* CONSEGNA
Estrai dai dati seguenti ogni riga che contiene la stringa "height", distinguendo tra maiuscole e minuscole.

* DATI DI PARTENZA
....................
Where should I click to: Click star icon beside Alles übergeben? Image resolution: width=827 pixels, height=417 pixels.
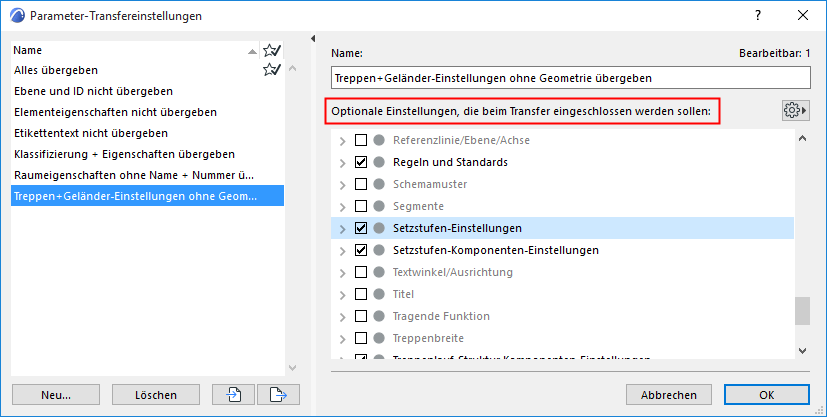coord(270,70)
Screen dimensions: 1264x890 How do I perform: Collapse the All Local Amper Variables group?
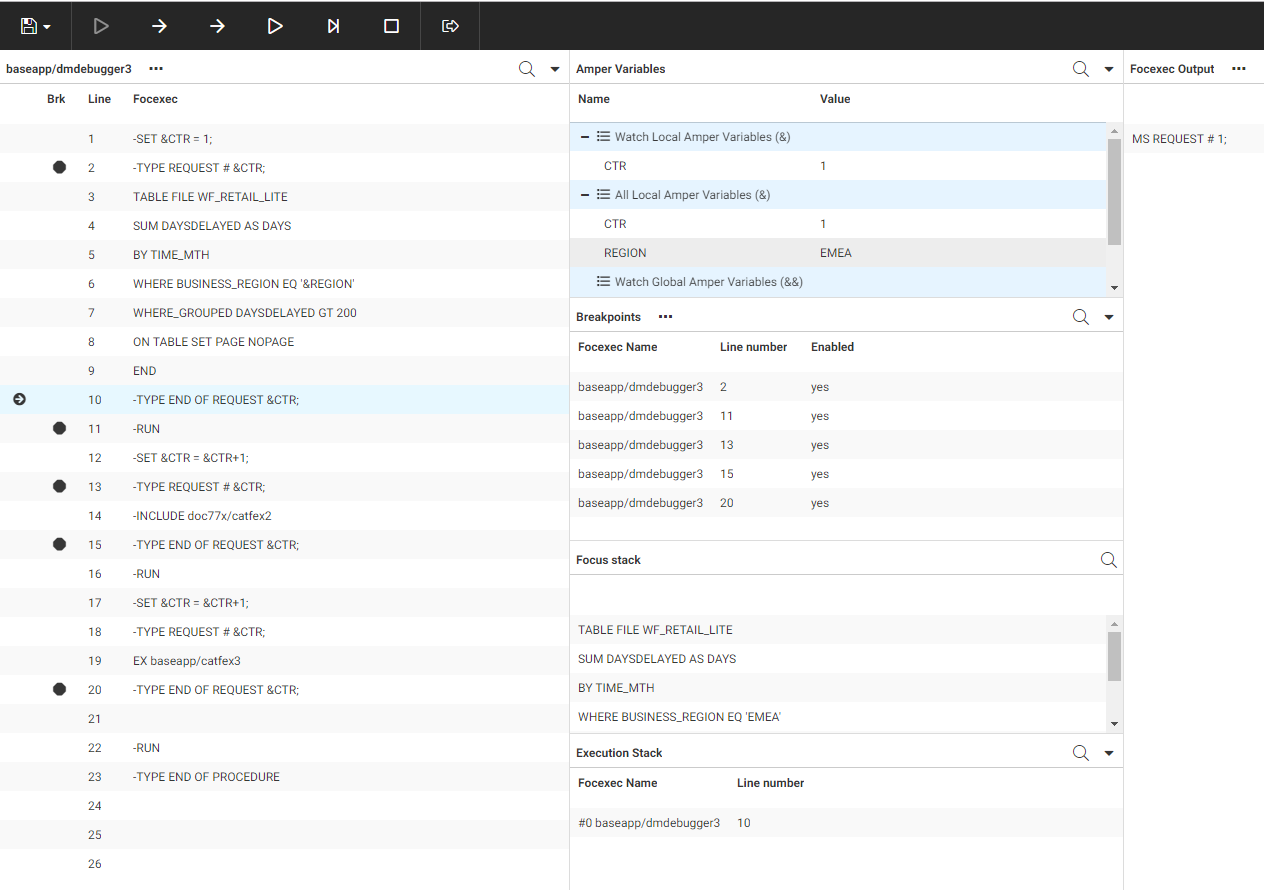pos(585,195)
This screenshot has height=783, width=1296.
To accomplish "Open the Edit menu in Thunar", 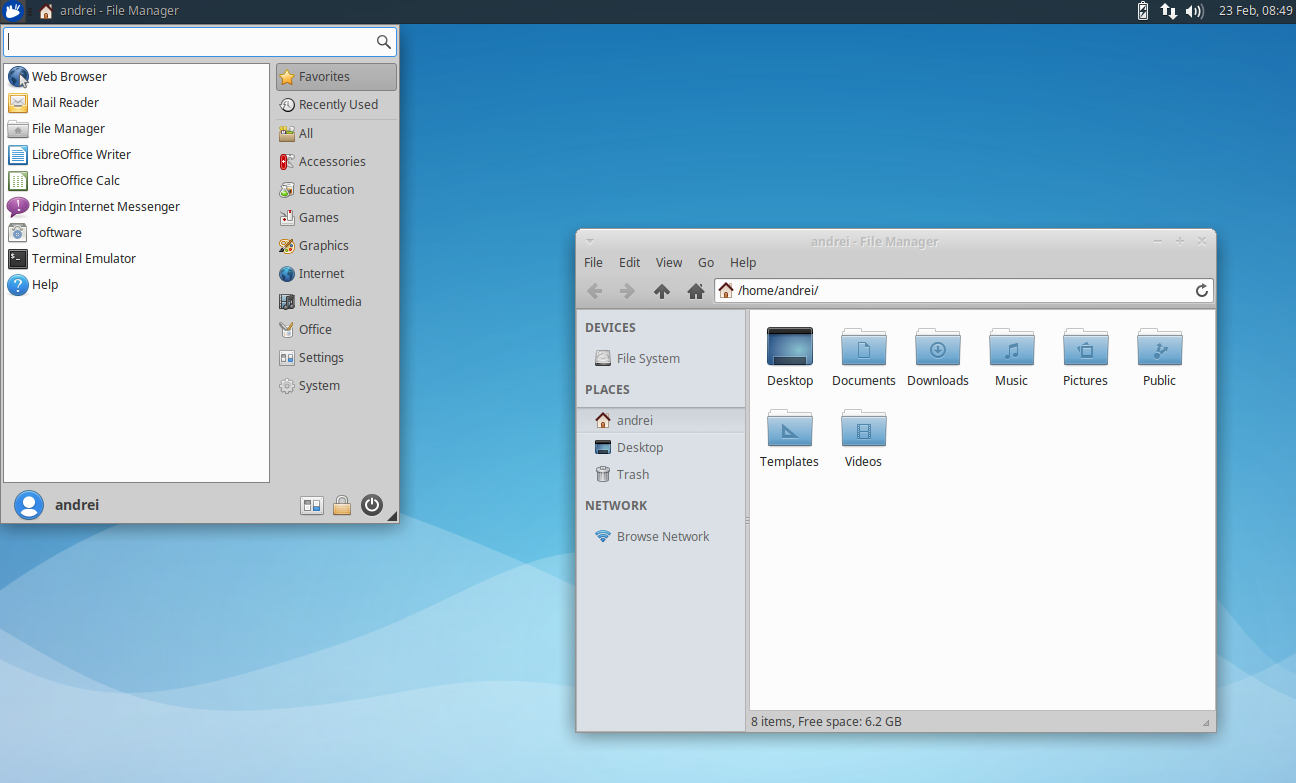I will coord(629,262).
....................
* SOLUZIONE
Where should I click to: Click star icon beside Alles übergeben? Image resolution: width=827 pixels, height=417 pixels.
This screenshot has height=783, width=1296.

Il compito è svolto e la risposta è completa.